Visita ‘casa a casa’ contra o Aedes aegypti

O ano mal começou e a capital paulista já contabilizou, até o dia 12 de fevereiro, 201 casos confirmados de dengue, segundo a Secretaria de Saúde. No ano passado, foram 563, e em 2017, 866 casos.

Com o intuito de combater a proliferação do Aedes aegypti, mosquito transmissor da dengue, chikungunya e Zika, agentes da Unidade de Vigilância em Saúde (Uvis) realizaramvisitas “casa a casa” em bairros na zona norte.

Na região do Jaçanã, houve notificação de um caso suspeito de dengue no entorno da Avenida Campos de Guaíra, o que ocasionou a atividade de bloqueio, onde 47 casas foram vistoriadas.

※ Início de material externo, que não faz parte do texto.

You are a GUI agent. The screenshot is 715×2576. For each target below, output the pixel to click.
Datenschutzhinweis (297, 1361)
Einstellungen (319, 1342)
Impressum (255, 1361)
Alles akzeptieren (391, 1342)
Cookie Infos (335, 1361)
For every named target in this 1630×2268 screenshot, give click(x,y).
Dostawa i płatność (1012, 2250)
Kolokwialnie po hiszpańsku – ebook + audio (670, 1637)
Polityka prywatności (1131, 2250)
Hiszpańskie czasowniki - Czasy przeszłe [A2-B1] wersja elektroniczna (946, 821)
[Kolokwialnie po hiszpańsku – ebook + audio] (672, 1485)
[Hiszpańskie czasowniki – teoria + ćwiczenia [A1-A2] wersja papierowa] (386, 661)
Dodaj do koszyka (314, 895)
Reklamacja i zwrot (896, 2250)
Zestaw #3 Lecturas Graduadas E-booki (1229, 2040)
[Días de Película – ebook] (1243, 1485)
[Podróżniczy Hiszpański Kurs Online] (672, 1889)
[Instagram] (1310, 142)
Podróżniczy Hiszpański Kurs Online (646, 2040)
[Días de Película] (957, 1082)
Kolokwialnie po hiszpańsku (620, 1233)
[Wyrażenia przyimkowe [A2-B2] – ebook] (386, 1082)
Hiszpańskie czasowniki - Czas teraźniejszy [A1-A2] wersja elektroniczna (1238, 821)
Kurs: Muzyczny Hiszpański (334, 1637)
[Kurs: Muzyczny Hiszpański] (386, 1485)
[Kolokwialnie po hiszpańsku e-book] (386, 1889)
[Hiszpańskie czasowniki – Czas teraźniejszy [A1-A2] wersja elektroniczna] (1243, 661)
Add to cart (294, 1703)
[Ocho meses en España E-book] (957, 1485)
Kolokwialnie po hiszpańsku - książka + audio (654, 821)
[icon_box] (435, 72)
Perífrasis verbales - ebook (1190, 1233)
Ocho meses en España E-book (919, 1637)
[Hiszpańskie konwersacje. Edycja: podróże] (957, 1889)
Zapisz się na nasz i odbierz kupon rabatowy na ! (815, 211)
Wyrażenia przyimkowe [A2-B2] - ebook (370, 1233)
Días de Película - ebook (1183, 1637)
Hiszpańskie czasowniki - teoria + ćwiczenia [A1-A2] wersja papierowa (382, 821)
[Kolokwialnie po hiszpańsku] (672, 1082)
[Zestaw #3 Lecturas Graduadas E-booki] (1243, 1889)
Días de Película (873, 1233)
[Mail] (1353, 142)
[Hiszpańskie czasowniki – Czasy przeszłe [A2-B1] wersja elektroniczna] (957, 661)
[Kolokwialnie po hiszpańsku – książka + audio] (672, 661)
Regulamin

Em Pirituba, mais dez profissionais saíram às ruas da Comunidade Saloá. Casa a casa, fizeram busca ativa de não vacinados e inspeções de pontos estratégicos. Ao todo, 410 casas foram investigadas, 1.400 pessoas abordadas e seis vacinas contra a febre amarela foram aplicadas.
A rotina é o combate educativo e preventivo nas áreas pré-determinadas por território. Os agentes realizam vistorias, orientam a população sobre as medidas necessárias para evitar a proliferação do Aedes aegypti nas residências e, todos os dias pela manhã, analisam casos na região.

Se eles encontram algo, eliminam esse foco. Se há caso de dengue confirmado, é realizado o bloqueio de nebulização, para matar o mosquito adulto.

Com a nebulização, o munícipe precisa ficar fora de sua residência entre 15 e 30 minutos, que é o tempo necessário para o veneno agir e decantar. Após esse período é recomendável que ele higienize qualquer utensílio que o veneno possa ter atingido, mesmo com a orientação de que cubra tudo o que houver dentro da casa antes do início do trabalho.

Para denunciar focos de dengue, como caixas d’água destampadas, recipientes com acúmulo de água, terrenos com potencial para tornarem-se criadouros do Aedes aegypti, entre outros casos, podem ser relatados à administração municipal, por meio da central de atendimento do 156.